Nestlé Considers Dropping Payment by Commission

12 October 2001

Nestlé is mulling a global change in its agency remuneration system, abandoning payment by commission and switching to fees and incentives.

The food and drinks giant, which spends around $2 billion a year on advertising, is in talks with its global shops about the proposal, and is preparing a trial run in the US. However, should the scheme prove a success, many think it will cross the Atlantic to Europe. Said one insider: “To call this a ‘test’ would be an understatement.”

To be launched in January, the American scheme involves fees based on the number of hours an agency devotes to producing the client’s ads, plus bonuses if the campaign raises market share or sales.

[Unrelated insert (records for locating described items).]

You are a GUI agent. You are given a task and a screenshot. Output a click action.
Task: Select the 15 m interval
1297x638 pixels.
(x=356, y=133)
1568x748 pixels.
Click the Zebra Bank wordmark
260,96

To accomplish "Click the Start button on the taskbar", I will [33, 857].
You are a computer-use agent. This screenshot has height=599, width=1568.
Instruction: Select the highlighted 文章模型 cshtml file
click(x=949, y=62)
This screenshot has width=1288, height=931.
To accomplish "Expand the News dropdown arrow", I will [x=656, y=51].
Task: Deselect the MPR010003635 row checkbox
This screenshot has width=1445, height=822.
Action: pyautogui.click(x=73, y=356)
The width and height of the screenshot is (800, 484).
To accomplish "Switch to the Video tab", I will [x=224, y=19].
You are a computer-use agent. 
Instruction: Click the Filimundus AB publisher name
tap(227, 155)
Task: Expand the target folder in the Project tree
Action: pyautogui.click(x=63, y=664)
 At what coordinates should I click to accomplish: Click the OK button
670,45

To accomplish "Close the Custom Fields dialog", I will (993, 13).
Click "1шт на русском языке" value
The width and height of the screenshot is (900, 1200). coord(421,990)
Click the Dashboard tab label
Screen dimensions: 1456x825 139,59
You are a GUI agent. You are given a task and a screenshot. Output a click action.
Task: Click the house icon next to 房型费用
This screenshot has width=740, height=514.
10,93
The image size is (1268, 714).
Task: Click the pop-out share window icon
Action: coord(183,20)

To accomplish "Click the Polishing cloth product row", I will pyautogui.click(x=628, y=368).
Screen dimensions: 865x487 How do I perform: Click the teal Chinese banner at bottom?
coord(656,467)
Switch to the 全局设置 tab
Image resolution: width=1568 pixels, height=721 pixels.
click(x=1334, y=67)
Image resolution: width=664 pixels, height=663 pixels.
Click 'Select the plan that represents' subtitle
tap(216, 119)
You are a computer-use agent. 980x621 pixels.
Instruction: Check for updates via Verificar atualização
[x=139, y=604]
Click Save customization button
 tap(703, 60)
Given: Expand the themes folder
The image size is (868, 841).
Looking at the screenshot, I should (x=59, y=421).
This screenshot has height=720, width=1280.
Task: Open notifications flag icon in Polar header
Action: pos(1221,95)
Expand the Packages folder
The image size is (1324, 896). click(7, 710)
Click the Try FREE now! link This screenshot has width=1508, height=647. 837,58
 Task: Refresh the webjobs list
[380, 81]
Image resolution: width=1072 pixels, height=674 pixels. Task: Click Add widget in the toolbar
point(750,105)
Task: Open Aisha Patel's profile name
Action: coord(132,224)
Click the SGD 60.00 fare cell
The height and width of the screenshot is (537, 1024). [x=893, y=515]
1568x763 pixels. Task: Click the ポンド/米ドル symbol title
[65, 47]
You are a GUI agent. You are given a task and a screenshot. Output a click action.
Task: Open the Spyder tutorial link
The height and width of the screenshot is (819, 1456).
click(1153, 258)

Nestlé insisted the move was not intended to cut spend by the back door: “Our goal is not to reduce what we pay but to get better performance,” it stated. Nevertheless, some agency executives suggested the group might be exploiting the depressed US ad market to effect the changes. “I've not heard of a client in the last three years switching to a remuneration system that rewards agencies better,” muttered one cynic.

However, if the scheme is a success in the US, its expansion abroad may still encounter difficulties, as (Nescafé aside) the client does not own many global brands.

Nestlé’s agency roster includes McCann-Erickson Worldwide, J Walter Thompson, Ogilvy & Mather, Publicis, Lowe Lintas & Partners Worldwide and Dentsu.